* _CHECK YOUR UNDERSTANDING_:
- A) From the passage on shifting marine species, list every distance it gives for how far species or their ranges move.
- B) According to the passage on shifting marine species, why would a strong mitigation scenario consistent with the Paris Agreement be preferable to the high emissions scenario?

* _SUPPLIED PASSAGE_:
= = = =
The study notes that species from the United States and Canadian west coast, including the Gulf of Alaska, had the highest projected magnitude shifts in distribution, and many species shifted more than 1,000 kilometers under the high greenhouse gas emissions scenario. Following a strong mitigation scenario consistent with the Paris Agreement would likely produce substantially smaller shifts and less disruption to marine management efforts, the study said.

The central aim of the Paris Agreement is to strengthen the global response to the threat of climate change by keeping a global temperature rise this century well below 2 degrees Celsius above pre-industrial levels and to pursue efforts to limit the temperature increase even further to 1.5 degrees Celsius.

“We’ve already seen that shifts of a couple of hundred miles in a species’ range can disrupt fisheries,” said Morley, a former postdoctoral researcher at Rutgers-New Brunswick. “This study shows that such dislocations will happen all over the continent and on both coasts throughout the 21st century.”

“For commercial fishers, this often means longer trips and higher fuel costs,” said Pinsky, a professor of ecology, evolution and natural resources at the Rutgers-New Brunswick School of Environmental and Biological Sciences. “Some species along the U.S. and Canadian Pacific coasts will move as much as 900 miles north from their current habitats.”

Researchers used 16 different climate models, each with both a low level of greenhouse gas emissions and a high level, to develop projections for future ocean temperatures around North America.

Those lower-level emissions scenarios were in line with goals set by the Paris Accords, which President Trump withdrew the United States from earlier this year. Those projections were combined with statistical models of species temperature preference, which were based on bottom-trawl survey data from around the continent.
= = = =
* _SOURCE MATERIAL_:

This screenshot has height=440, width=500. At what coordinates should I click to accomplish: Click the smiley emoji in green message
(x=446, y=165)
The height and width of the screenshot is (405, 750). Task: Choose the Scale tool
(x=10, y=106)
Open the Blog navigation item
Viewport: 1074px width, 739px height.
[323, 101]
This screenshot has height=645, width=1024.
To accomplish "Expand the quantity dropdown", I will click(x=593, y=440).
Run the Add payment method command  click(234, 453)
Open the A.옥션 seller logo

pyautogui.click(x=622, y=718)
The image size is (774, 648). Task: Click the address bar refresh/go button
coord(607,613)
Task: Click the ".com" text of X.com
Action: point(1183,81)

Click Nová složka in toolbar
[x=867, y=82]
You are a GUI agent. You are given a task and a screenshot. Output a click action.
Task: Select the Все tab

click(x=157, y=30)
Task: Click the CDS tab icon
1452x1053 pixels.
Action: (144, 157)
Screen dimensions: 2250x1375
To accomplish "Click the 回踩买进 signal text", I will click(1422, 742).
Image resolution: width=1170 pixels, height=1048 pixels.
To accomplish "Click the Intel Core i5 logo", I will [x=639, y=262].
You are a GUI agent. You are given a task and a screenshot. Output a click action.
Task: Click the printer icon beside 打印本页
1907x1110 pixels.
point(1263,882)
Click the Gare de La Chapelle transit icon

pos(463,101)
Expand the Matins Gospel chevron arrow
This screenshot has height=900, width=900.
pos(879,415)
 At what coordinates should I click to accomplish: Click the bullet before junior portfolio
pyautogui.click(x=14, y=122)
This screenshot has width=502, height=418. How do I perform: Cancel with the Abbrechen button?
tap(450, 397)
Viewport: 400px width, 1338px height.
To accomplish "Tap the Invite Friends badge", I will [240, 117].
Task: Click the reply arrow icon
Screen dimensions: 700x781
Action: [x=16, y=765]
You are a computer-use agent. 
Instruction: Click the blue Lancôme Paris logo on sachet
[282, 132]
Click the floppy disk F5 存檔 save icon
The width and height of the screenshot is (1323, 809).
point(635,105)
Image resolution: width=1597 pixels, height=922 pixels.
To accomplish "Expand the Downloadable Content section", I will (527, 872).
= = = =
* _ANSWERS TO EACH TASK_:
- A)
- more than 1,000 kilometers
- a couple of hundred miles
- as much as 900 miles

- B) The study says such a scenario would likely produce substantially smaller shifts in species distribution. It would also cause less disruption to marine management efforts.